Мия отвечает, что только это и удерживает ее в этом мире.
Она признается, что больше не может. Она говорит об этом не в истерике, не сквозь рыдания. Она думает о смерти, о том, как лишить себя жизни. Перечисляет мне все придуманные ею способы. Я слушаю и даю себе слово никогда не оставлять дочь одну.
В понедельник утром приезжает Гейб с коробкой из дома в Миннесоте – вещественные доказательства.
– Я хотел вернуть их матери Колина, – сообщает он, – подумал, может, ты захочешь взглянуть.
Он рассчитывает на прощение, но вместо этого получает укоризненный взгляд, полный презрения.
– Оуэн, – шепчет Мия.
Я силой заставляю ее выйти из спальни. Она садится на диван и отрешенным взглядом смотрит в телевизор. Вечерние новости – изобилующие словами «убийство», «смерть», «осужденный» – доводят ее до слез. Пытаюсь объяснить ей, что Оуэна убил не Гейб, но дочь отмахивается, говорит, что теперь это не имеет значения. Он мертв. Она не испытывает ненависти к Гейбу. Она не испытывает никаких чувств. Внутри ее пустота. Я пытаюсь оправдать его, оправдать всех нас, пытаюсь убедить ее, что полиция была там для ее защиты. Они видели в них лишь преступника и жертву.
Больше чем кого-либо Мия винит себя, твердит, что это она навела на него дуло пистолета. Она рыдает ночи напролет и просит у Оуэна прощения. Доктор Родос говорит с ней об этапах переживания горя: отрицание, агрессия, депрессия. Она обещает, что настанет день, когда Мия сможет смириться с потерей.
Мия открывает принесенную Гейбом коробку и достает серую толстовку с капюшоном. Она подносит ее к лицу и вдыхает запах. Нет никаких сомнений, что эта вещь останется с ней.
– Милая, доченька, – умоляю я, – позволь, я ее постираю.
От кофты пахнет ужасающе, но она не позволяет мне даже прикоснуться к ней.
– Не трогай, – предупреждает она.
Мия кладет толстовку с собой в кровать и представляет, что рядом лежит он и крепко обнимает ее.
Она везде видит только его: во снах, наяву, когда просыпается. Вчера я заставила ее прогуляться. Погода была вполне приличная для января, и я уговорила Мию подышать свежим воздухом. Мы несколько дней не выходили из дому, и я воспользовалась этим, чтобы убраться и отмыть ванну, которой не пользовались несколько месяцев.

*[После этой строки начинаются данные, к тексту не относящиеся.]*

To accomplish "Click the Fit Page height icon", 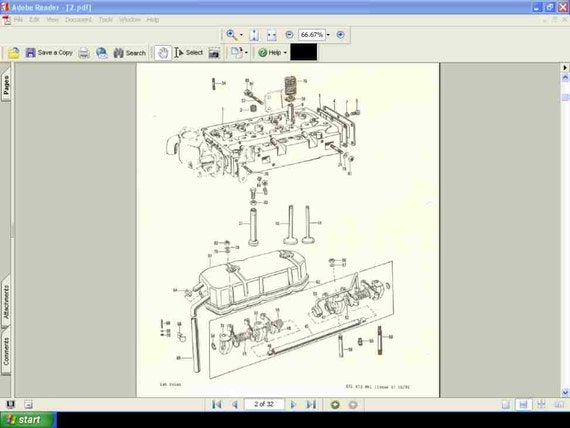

Обрезала и выбросила в ведро засохшие листья комнатных цветов. Айана предложила привезти продукты с рынка. Я прошу ее купить молоко и апельсиновый сок и еще что-нибудь, например букет цветов, чтобы Мия увидела, что жизнь продолжается.
Вчера Мия достала из коробки мужскую куртку, сунула руки в ее просторные рукава, и мы вышли на улицу. На ступеньках она останавливается и смотрит на противоположную сторону улицы. Она стояла бы и дольше, но я осторожно беру ее за руку:
– Пойдем, милая.
Я так и не поняла, на что Мия смотрела; в том месте не было ничего необычного. Лишь двухэтажное здание с лесами на фасаде.

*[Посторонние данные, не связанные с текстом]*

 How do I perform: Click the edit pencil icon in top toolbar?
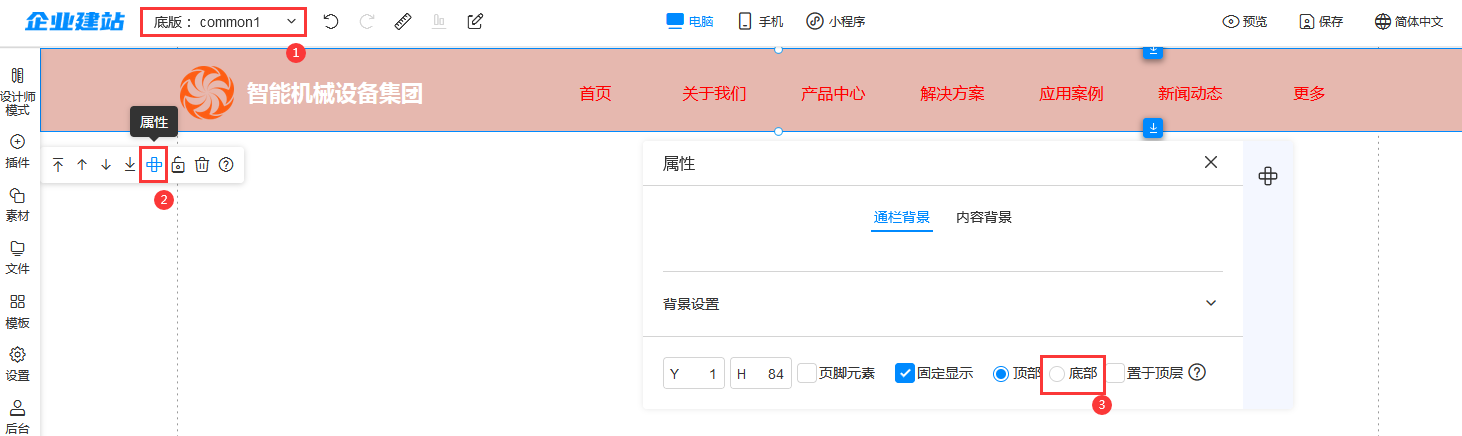(x=476, y=21)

Зимы в Чикаго холодные. То и дело по воле Бога температура опускается до тридцати градусов, видимо, для того, чтобы люди не забывали, что дни страданий приходят и уходят. Сейчас градусов тридцать восемь или тридцать девять. Дети выбегают на улицу в футболках, видимо забыв, как в октябре были шокированы таким холодом.